Exercise details:
Among the entries below, find every line that has "screenshot" and pull it out.

########################################

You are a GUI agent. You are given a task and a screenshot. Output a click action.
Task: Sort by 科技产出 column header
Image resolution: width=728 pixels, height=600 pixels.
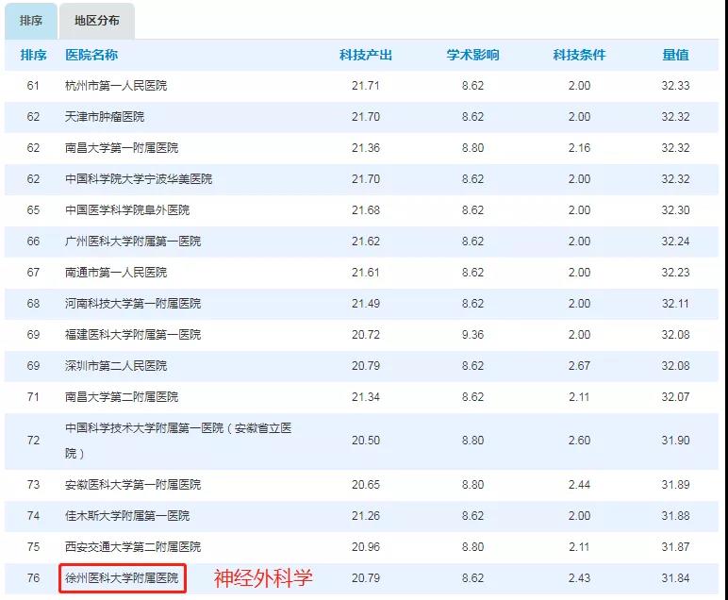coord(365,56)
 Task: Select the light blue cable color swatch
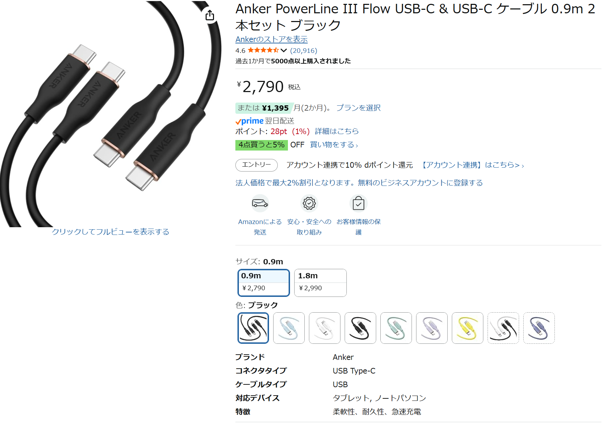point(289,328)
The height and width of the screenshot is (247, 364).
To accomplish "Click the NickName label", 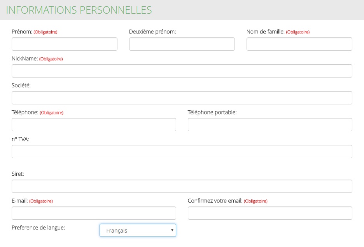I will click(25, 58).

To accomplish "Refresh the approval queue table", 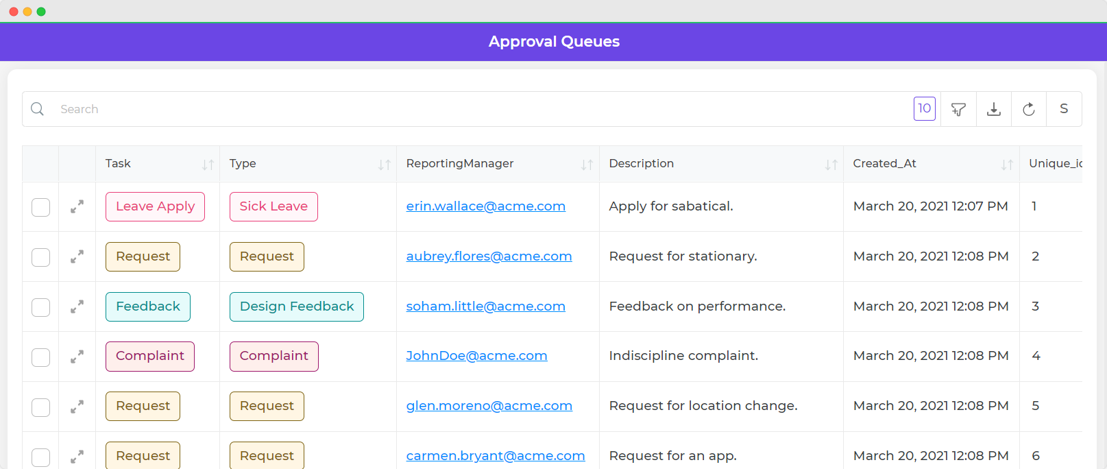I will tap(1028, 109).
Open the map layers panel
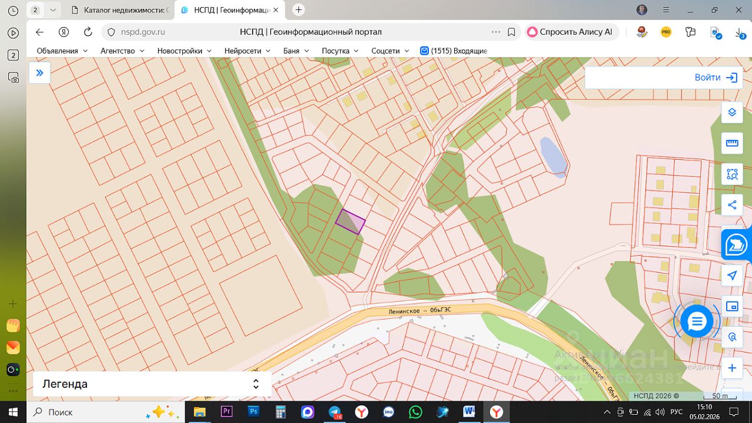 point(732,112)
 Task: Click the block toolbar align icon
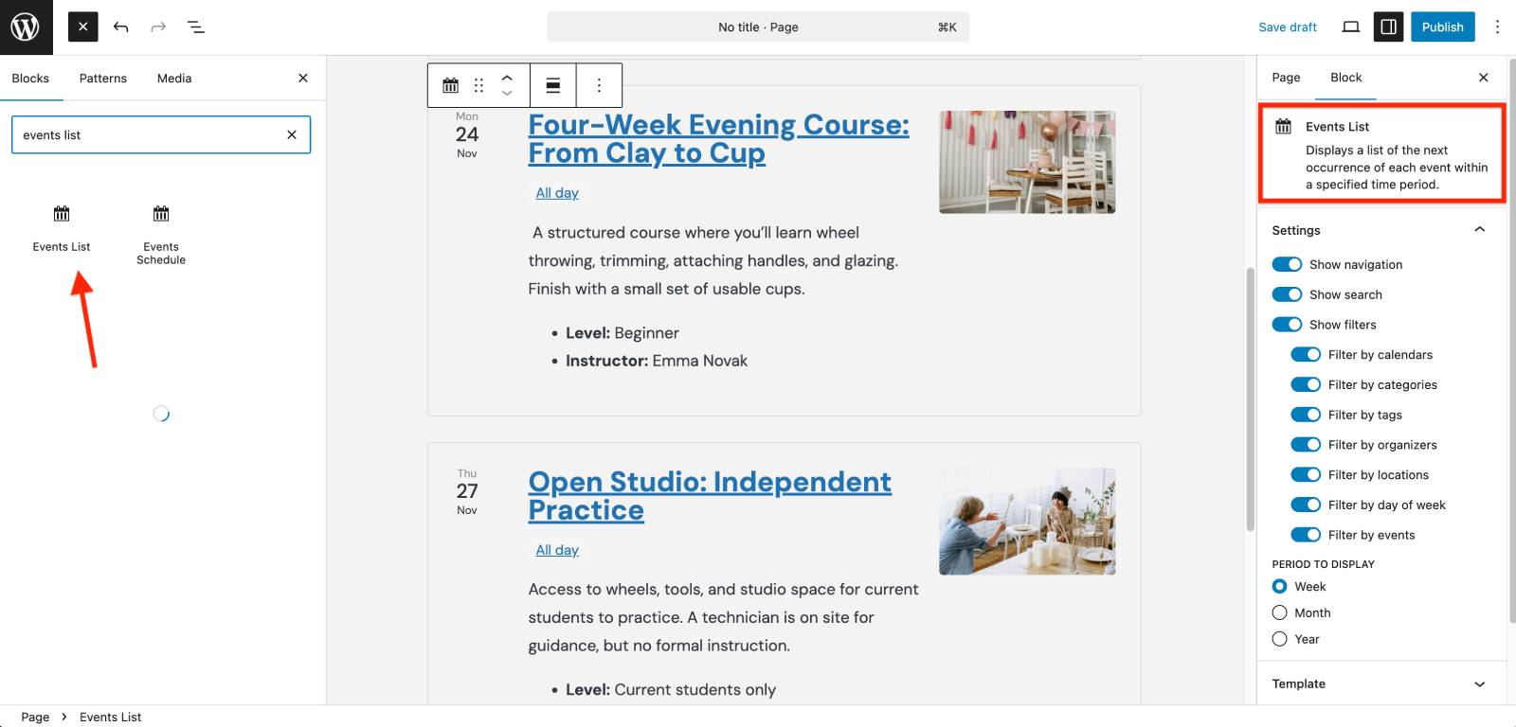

########################################

Result:
You are a GUI agent. You are given a task and a screenshot. Output a click action.
The height and width of the screenshot is (247, 364).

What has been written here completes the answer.